3. Software Management
With the latest release of CentOS 8, users are getting the first-hand experience of the YUM package manager that works on DNF technology. This package manager is able to provide support for modular content and increased performance, along with a well-designed, stable API, so it can be integrated with all sorts of tools. The new version takes care of the installation of new software using the YUM tool. YUM v4 also works pretty well with YUM v3 when you are using it with the command line, editing, or creating configuration files. As a result, you can use most of the commands in the same way you used to do them in CentOS 7.
One more thing that every user of CentOS should know about the latest version is that CentOS 8 is distributed with RPM 4.14. It is a bit different from RPM 4.11 as it comes with more enhancements, such as support for the weak dependencies; you can install the debuginfo packages in parallel. The package files can now exceed the size of 4GB, and now there are file triggers as well.
If you are someone who is looking to establish a broad-based system that can easily handle a single task or a wide array of functionalities, CentOS is the operating system that perfectly fits this description. The latest version of CentOS is able to take advantage of containerization and virtualization, along with microservices platforms like Docker and Kubernetes.
4. Great OS for Documentation
Over the years of being a preferred choice for hosting platforms, CentOS has become the de facto industry standard. Another great thing about using CentOS is that you have tonnes of information and documentation available to make new users comfortable with the workings of this operating system. CentOS has a massive list of community-driven forums that include developers and users.

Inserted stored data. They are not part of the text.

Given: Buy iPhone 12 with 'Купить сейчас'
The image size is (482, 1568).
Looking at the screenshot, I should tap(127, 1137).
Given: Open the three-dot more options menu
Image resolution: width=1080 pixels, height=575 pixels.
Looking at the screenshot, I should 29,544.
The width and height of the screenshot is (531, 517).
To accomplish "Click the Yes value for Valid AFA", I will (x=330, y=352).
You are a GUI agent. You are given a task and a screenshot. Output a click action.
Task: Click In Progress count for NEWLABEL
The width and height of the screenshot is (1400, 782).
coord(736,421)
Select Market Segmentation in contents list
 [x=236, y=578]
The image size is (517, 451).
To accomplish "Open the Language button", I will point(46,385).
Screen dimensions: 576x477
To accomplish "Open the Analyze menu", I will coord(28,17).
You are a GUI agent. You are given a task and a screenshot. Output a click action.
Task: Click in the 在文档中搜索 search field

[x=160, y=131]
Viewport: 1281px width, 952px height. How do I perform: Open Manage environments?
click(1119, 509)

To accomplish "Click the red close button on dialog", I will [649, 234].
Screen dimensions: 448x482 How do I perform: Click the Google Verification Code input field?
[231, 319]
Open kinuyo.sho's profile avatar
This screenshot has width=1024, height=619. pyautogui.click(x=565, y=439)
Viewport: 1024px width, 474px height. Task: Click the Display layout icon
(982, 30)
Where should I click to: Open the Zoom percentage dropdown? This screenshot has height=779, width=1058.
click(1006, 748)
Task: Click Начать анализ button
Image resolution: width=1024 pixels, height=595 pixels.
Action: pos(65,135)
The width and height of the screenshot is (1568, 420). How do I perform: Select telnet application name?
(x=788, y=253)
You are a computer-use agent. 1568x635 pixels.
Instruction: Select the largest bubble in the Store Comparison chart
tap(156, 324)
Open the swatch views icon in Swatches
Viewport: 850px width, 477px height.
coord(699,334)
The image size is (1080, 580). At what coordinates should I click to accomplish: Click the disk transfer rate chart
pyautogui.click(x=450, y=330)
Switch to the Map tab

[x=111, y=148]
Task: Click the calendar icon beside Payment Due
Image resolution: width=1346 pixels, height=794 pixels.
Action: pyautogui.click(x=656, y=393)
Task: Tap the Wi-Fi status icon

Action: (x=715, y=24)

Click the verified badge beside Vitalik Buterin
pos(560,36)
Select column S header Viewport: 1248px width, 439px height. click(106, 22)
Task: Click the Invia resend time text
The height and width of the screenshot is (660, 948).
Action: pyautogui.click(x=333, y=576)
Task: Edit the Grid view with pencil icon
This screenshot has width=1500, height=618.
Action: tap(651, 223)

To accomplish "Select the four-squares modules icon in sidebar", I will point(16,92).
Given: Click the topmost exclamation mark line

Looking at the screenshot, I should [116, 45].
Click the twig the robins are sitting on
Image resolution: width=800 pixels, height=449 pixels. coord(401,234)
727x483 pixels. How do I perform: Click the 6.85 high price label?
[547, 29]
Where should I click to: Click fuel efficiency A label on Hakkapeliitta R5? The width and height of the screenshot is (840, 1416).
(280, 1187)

These forums are a pool of intelligence and user experience that helps other users deal with the issues that they might come across during their usage of CentOS. There are multiple layers of instructions written in the form of documentation to guide users about setting up and configuring CentOS in a proper way.
5. Management Panel
CentOS comes with the support of multiple management platforms that include cPanel, InterWorx, WebMin, DirectAdmin, Spacewalk, CWP, Plesk, ISPConfig, Virtualmin, and more. All of these management panels make it possible for users to choose one which they are expert in or feel comfortable using. In addition to this, they will help users host multiple websites on a single server. At the same time, it does keep all the core processes and server procedures easily managed.
With these management panels, you are able to create an email list, websites, FTP access, and a number of other functions for users who are accessing your server. You get a complete management solution for all kinds of complex tasks that are associated with server management with just a couple of clicks. It also has backup management, software installation, DNS, backup, network, databases, and additional security features such as a CSG firewall, protection from brute force attacks, and many more.
CentOS is one of the best Linux distributions for both personal and server use. Though it may seem a bit tricky at first, with practice and time, you will easily learn how it works. We hope this article has helped you gain a deeper understanding of CentOS. Feel free to ask any further questions you may have. Feel free to ask any questions you have, and we will reply accordingly. Until then, happy learning!